I don’t often watch Bollywood films. The dance scenes can only be politely said to be interesting. They usually have corny romantic scenes and the scripts are hilarious. Then you have the fight scenes. They’re hilarious too.
But every so often Bollywood produces a gem. And if want to see a film about leadership this one is awesome. I often say sports and business are interlinked. The film script is good, it has some humour, there is not a romantic scene in sight and there are no six pack fight scenes either.
It’s called 83 and is on Netflix. It’s based on the true story about how the Indian cricket team won the 1983 Cricket World Cup when no one expected it.
And when I say no one, I mean no one. The team did not believe it could win. The Indian Cricket Board, the fans and the press all thought they would be going home early too. In fact, the Indian Cricket Board had already booked the team flights back home after the group stages. And that happened before the tournament started.

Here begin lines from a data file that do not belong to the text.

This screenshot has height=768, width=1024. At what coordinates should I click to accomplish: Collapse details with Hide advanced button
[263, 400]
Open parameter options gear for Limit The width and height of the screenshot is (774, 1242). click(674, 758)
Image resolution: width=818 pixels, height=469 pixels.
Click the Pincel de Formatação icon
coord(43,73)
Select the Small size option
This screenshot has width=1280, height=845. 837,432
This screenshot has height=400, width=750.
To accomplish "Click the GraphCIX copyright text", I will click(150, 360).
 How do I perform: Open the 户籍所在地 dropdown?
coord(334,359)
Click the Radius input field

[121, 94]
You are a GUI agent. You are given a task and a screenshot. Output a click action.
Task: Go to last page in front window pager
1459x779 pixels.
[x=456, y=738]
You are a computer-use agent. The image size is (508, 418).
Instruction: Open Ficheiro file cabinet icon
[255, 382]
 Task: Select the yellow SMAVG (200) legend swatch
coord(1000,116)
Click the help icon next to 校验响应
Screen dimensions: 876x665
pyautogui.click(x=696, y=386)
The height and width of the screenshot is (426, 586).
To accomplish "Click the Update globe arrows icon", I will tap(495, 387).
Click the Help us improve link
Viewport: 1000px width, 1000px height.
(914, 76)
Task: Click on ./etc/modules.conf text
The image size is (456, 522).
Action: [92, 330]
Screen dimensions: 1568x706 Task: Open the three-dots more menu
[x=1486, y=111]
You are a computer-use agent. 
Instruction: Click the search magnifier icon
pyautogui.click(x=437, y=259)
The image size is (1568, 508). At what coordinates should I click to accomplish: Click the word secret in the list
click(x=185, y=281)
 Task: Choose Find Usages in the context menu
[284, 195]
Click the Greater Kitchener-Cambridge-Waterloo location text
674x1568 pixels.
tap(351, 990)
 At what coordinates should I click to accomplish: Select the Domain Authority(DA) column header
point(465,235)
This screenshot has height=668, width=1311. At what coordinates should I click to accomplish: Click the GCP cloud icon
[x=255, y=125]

At the time Indian Cricket was in disarray. They were useless when it came to the one-day game. In three World Cup priors they had won a total of 1 game. In other words, they were crap.
But the team did well in the early games. Then they did badly so it was not easy. So, what did Kapil Dev, an inexperienced leader and newly appointed captain do that made them win?
There are 2 types of leaders. Those that inspire and then get their hands dirty. The other type of leader will show the team their vision and expect the team to implement it. Both types work but the key is knowing what type you are.
Kapil Dev was a get your hands dirty kind of leader. How did he do it?
- He Knew His Outcome
In his first press conference when asked what his expectations were, he said in broken English ‘We are here to win’
No one expected them to get anywhere. Other captains or leaders, being realistic, may have said ‘Do they best we can’
But in Kapil Dev’s mind if you are in a competition, you are there to win.
Sometimes we forget this when in business. We are competing against many competitors. As a leader we are there to win the game of business.
- The Team Came First
To win a game of sports your team needs the right tools. Indian Cricket in 1983 was poorly paid. Spending money was about $25 a day. So, it was not surprising that team members had shoes that were falling apart.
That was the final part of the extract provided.